Oosthoek's Uitgevers Mij. N.V (1916-1925)

Gepubliceerd op 12-01-2019

Phyle

betekenis & definitie

Phyle - (Gr.), stam, door afstamming van één stamvader verbonden deel van een volk. De Ioniërs hadden vier phylen, die in Attica tot in later tijd bleven bestaan : de Geleontes, Hopletes (zwaargewapenden), Aegicoreis (geitenherders) en Argadeis (arbeiders). Zij vormden den grondslag van het Attische staatswezen en waren elk in drie phratriën verdeeld. Solon behield de vier oud-Ionische phylen, Clisthenes stelde er tien naar oud-Attische heroën genoemde voor in de plaats, welke wederom in demen verdeeld waren.
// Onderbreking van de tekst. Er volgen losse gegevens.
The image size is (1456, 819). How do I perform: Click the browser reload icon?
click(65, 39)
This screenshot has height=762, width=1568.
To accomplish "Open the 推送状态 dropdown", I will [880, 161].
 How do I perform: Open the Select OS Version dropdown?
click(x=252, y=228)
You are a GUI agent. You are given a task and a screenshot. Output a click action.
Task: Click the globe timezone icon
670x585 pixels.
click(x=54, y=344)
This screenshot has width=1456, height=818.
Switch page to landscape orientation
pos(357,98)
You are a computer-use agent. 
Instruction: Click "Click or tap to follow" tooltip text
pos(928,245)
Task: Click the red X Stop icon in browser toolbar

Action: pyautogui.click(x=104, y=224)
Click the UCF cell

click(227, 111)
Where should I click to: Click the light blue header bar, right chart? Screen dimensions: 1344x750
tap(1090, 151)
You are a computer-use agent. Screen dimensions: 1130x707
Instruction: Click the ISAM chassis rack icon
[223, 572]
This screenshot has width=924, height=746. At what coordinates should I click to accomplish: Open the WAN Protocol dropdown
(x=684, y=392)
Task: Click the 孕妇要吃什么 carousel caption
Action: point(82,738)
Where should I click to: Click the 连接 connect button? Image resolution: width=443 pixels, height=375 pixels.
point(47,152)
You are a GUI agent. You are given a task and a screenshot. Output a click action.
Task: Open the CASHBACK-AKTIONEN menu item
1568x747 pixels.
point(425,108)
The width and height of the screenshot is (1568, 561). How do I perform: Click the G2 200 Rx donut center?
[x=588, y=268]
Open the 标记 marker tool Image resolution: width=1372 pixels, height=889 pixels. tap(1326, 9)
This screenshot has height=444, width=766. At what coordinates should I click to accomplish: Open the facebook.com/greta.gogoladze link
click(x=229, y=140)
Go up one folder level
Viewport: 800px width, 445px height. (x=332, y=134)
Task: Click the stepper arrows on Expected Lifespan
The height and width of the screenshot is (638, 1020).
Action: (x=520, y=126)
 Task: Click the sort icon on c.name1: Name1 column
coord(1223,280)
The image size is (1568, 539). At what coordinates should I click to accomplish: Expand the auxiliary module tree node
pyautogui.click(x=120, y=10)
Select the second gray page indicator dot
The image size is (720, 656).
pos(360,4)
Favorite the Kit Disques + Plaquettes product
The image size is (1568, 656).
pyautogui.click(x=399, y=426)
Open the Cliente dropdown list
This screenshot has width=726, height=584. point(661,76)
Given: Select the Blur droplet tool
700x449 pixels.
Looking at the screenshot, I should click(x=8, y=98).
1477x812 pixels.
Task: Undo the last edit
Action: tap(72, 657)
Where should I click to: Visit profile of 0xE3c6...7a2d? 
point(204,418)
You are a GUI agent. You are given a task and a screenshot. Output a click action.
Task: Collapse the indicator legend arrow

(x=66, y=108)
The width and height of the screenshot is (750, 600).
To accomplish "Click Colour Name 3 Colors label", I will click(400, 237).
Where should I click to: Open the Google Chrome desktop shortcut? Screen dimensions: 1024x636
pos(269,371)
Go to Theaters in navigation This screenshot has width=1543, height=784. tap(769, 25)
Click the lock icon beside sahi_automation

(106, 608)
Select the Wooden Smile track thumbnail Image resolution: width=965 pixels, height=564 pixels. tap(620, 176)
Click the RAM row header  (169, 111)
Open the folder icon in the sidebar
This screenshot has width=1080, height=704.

In 301 v. C. voegde men bij die tien nog twee nieuwe phylen, welke ter eere van Demetrius en diens vader Antigonus, Demetrias en Antigonis genoemd werden en op de 5de en 12de plaats der phylen werden ingelascht; in 221 kwam er ter eere van Ptolemaeus Euergetes nog een dertiende bij. Kort daarop werden de beide eerstgenoemde opgeheven, maar in 200 werd het aantal weer op 12 gebracht door toevoeging van een, die den naam van Attalus kreeg. De Doriërs hadden drie phylen: Hylleis, Dymanes en Pamphili, die in alle Dorische staten den grondslag van het staatswezen vormden, en in Sparta elk in tien oben verdeeld waren.